Host: “I will be closing access to the kitchen area between 9-12 this morning, a group of us are will be working very hard to bring you a delightful dinner, this creates a safe place for that to happen.”
Everybody else: “Got it!”
This is a simple example, but I encourage you to make a list of situations where boundaries would be very helpful. This could be as above, or could be related to requesting that children be supervised during certain times to avoid them being around a hot grill, or limiting the number of Old Fashioned cocktails that grandpa has access to, it is the equivalent to “a stitch in time, saves nine”. If we set our expectations early and be prepared to defend them (people will naturally push upon a boundary, to test it), the reward will be a safe and harmonious environment where everybody knows the role expected of them.
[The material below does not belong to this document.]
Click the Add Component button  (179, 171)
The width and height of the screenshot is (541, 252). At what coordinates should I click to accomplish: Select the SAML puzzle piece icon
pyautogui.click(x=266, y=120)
Don’t worry about people thinking “what a party pooper”. If it is in your home, you should direct things as you need them to go. At the end of the festivities, people will talk about how smoothly and wonderfully the event went and will likely not even remember the perceived inconvenience. After all, a swimming pool must have a fence, which is only inconvenient until we know how to open (and close) the gate.
Ground and Center
To ground yourself, simply go outside, plant your bare feet, or hands into the soil or grass and sit quietly, listening to the sounds around you. One could spend a few minutes doing gentle yoga stretches, or simple breath work. Here is a simple breathing exercise that is well known to magical practitioners, called the Fourfold Breath. Because we honor the season of Fall here, we will use the seasons as a visual in this exercise:
Find a quiet space to sit or stand (outside in the early morning or evening is ideal) where you can close your eyes and visualize your first inhale as the Spring, the season unfolds in your mind’s eye as you inhale for the count of four. At the top, hold the breath for four counts and see the splendid season of Summer unfold in your mind’s eye. Exhale for four counts, see the changing of the leaves and the gradual cooling of Fall time, and at the bottom, hold for four counts as Winter blankets the world around in snow. Then inhale for four counts, see Spring unfolding and so on.
Do this until you feel calm and centered. Set a boundary around this personal time, make sure you start the day with a grounding ritual, l and it will reward you richly. Being grounded and centered makes it possible to keep your cool, think things through and not become drawn into drama around you unless you want to be involved in it.
May your holidays be drama-free and festive-full!